Prime Video launches “Clips” short-form feed in U.S. to boost discovery
Prime Video launches Clips, a short-form feed of vertical show highlights to boost discovery. U.S. rollout begins on mobile for select users, with broader availability this summer.
Amazon on Friday unveiled Clips, a short-form video feed inside the Prime Video app designed to surface brief, vertical highlights from its catalog and drive discovery. Clips will be available first to select customers in the United States and is built to let viewers scroll through bite-sized moments that can lead directly to full episodes or movies. The feature integrates actions such as adding a title to a watchlist, sharing clips with friends, and navigating to rent, buy or access content through a subscription.
Launch and availability
Clips is rolling out initially to a subset of U.S. Prime Video users on iOS, Android and Fire tablets, according to Amazon’s announcement. The company said the feature will expand to more customers broadly during the summer, as it moves from testing to full deployment.
Users will find Clips via a dedicated carousel on the Prime Video mobile home page that opens into a full-screen vertical feed. Amazon framed the product as a mobile-first browsing experience for users who want quick entertainment recommendations or a preview before watching.
How Clips works
Each Clip is a short, vertical snippet of content taken from the Prime Video library and tailored to a viewer’s interests, intended to act as a discovery hook. From a clip, viewers can tap to add the corresponding series or movie to their watchlist, share the short video externally, or jump straight to options for renting, buying, or streaming via their subscription.
The interface mirrors common short-form platforms by prioritizing a continuous, scrollable stream of personalized videos. Amazon emphasized that Clips is meant to complement traditional browsing, giving users a “few minutes to scroll” or a quick pathway to longer viewing sessions.
Early testing during the NBA season
Amazon first trialed the short-form approach during the NBA season by surfacing game highlights in a similar vertical feed format. That pilot allowed the company to refine feed algorithms and user interface elements for sports clips before broadening the concept to scripted and unscripted entertainment.
The NBA trial showed how sports highlights can be consumed in snackable formats that keep viewers engaged, and Amazon appears to be applying those learnings to TV shows and films. The company positioned Clips as a natural extension of experimentations that pair short-form content with a deeper streaming catalog.
Competition among streaming services
Clips arrives amid a broader shift across streaming platforms toward short-form discovery tools aimed at reducing friction between discovery and viewing. Major services including Netflix, Peacock, Disney and several ad-supported platforms have introduced similar vertical feeds to surface clips and scenes that promote full-length content.

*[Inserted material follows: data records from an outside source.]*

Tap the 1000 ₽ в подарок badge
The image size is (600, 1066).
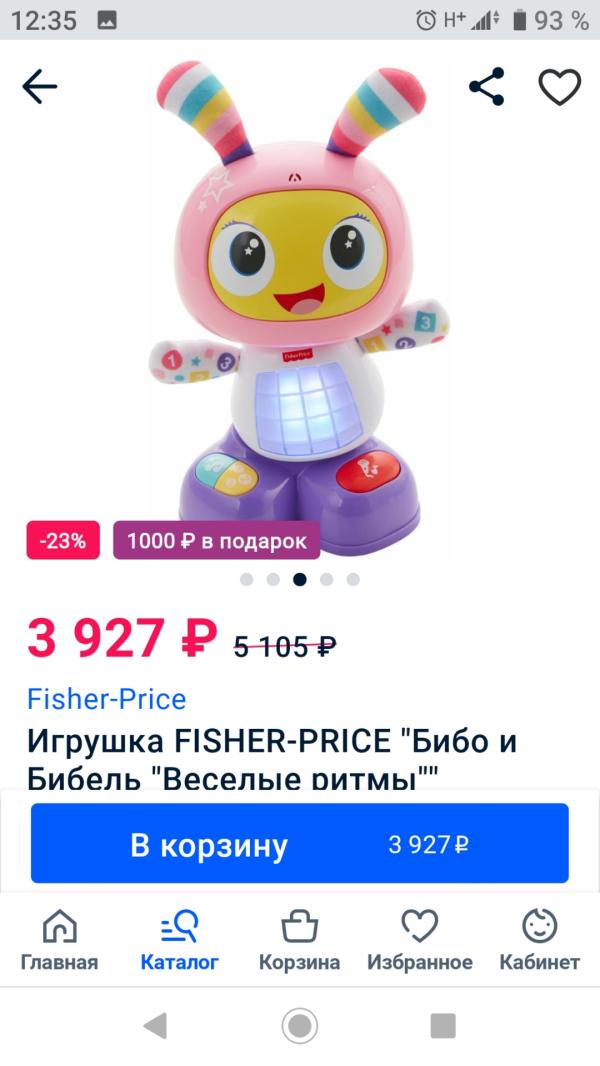(217, 540)
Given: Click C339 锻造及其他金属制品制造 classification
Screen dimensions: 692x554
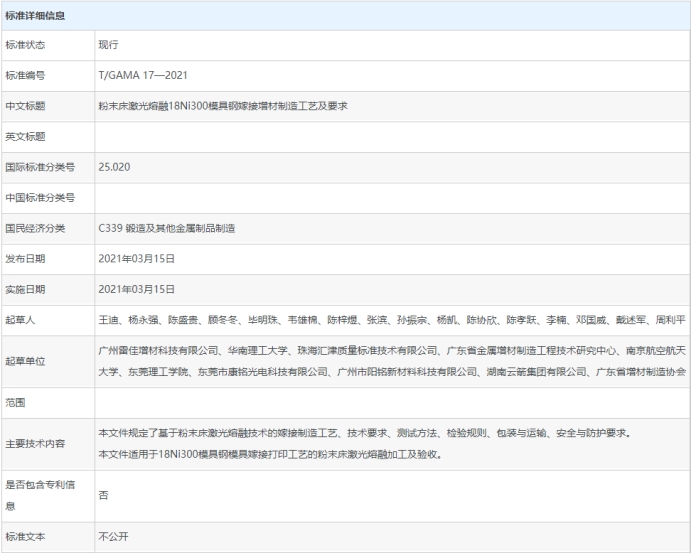Looking at the screenshot, I should coord(166,228).
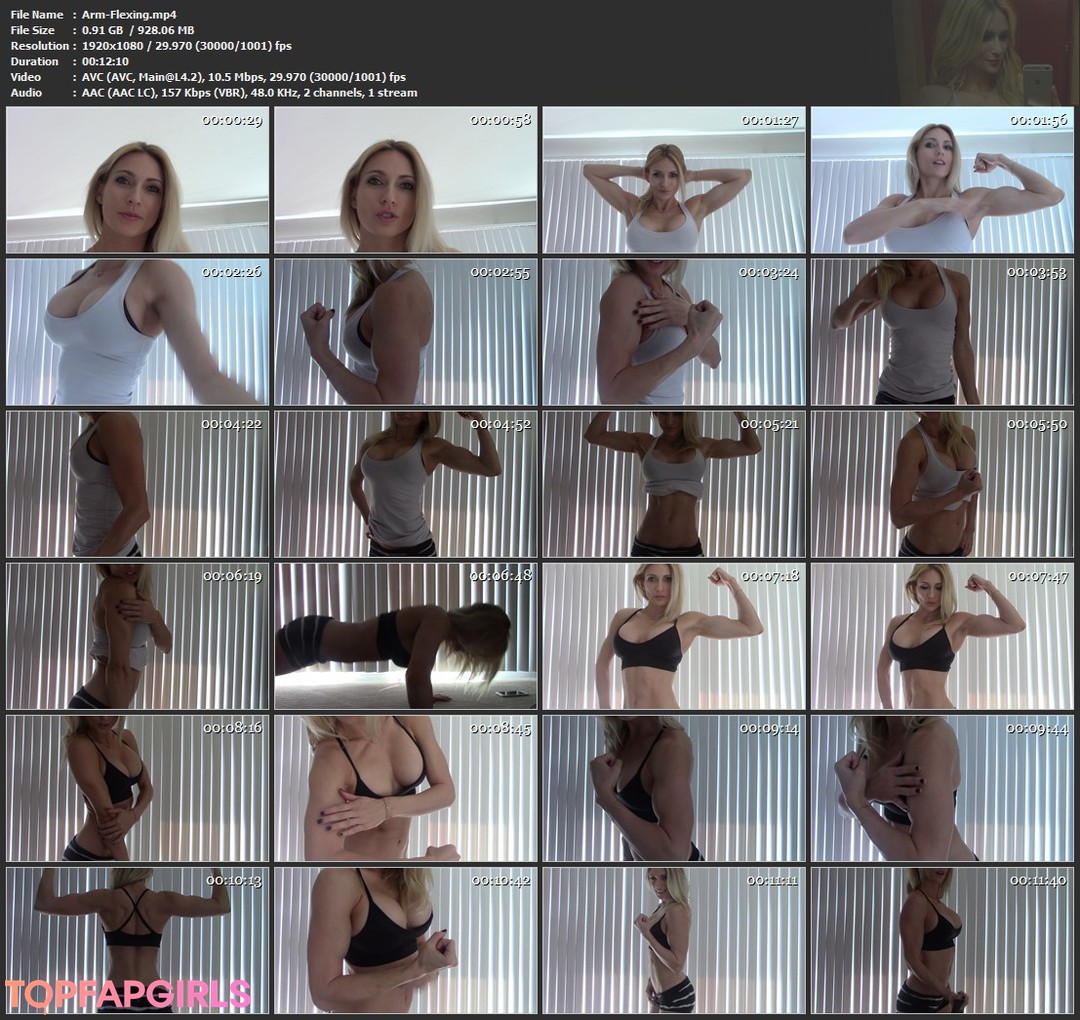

Industry observers see such features as a response to how audiences increasingly discover content on mobile devices and social platforms. For streamers, short-form feeds are both a retention play and a promotional channel to drive viewers to titles that might otherwise be overlooked in traditional menus.
User controls and content access
Amazon’s product description stresses simple controls: a tap to add to a list, a share button, and direct navigation to purchase or play. That pathway is designed to bridge the gap between the impulse to watch a moment and the decision to stream or buy the full title.
Clips will respect the access model of each title, allowing subscribers to play included content or directing non-subscribers to rent or buy options. The company also indicated that Clips will be personalized to user tastes, though specifics about the recommendation signals and opt-out choices were not detailed in the rollout notice.
Rollout timeline and device support
The initial rollout targets select U.S. customers on Apple and Android phones as well as Amazon’s Fire tablets, with a wider release planned for later this summer. Amazon said users can access the feature by scrolling to the Clips carousel on the Prime Video mobile home page and entering the vertical feed from there.
The staged approach allows Amazon to monitor engagement, tune personalization, and scale infrastructure before making Clips universally available across regions and platforms. The company did not specify an exact date for the broader release or immediate plans for availability outside the United States.
Amazon framed Clips as another way to reduce discovery friction and make entertainment “just a tap away,” a line echoed by Prime Video’s director of global application experiences, Brian Griffin, who described the feature as “short, personalized snippets tailored to users’ interests.” The move aligns Prime Video with an industry pattern that blends snackable content with full-length streaming catalogs to capture mobile attention and guide viewers toward longer viewing sessions.
The Clips rollout underscores how major streaming services are adapting mobile-first content discovery to compete with social platforms and to keep viewers inside their ecosystems. As the feature expands, attention will fall on how well it converts casual scrolling into sustained viewership and whether it changes how audiences find and choose titles on Prime Video.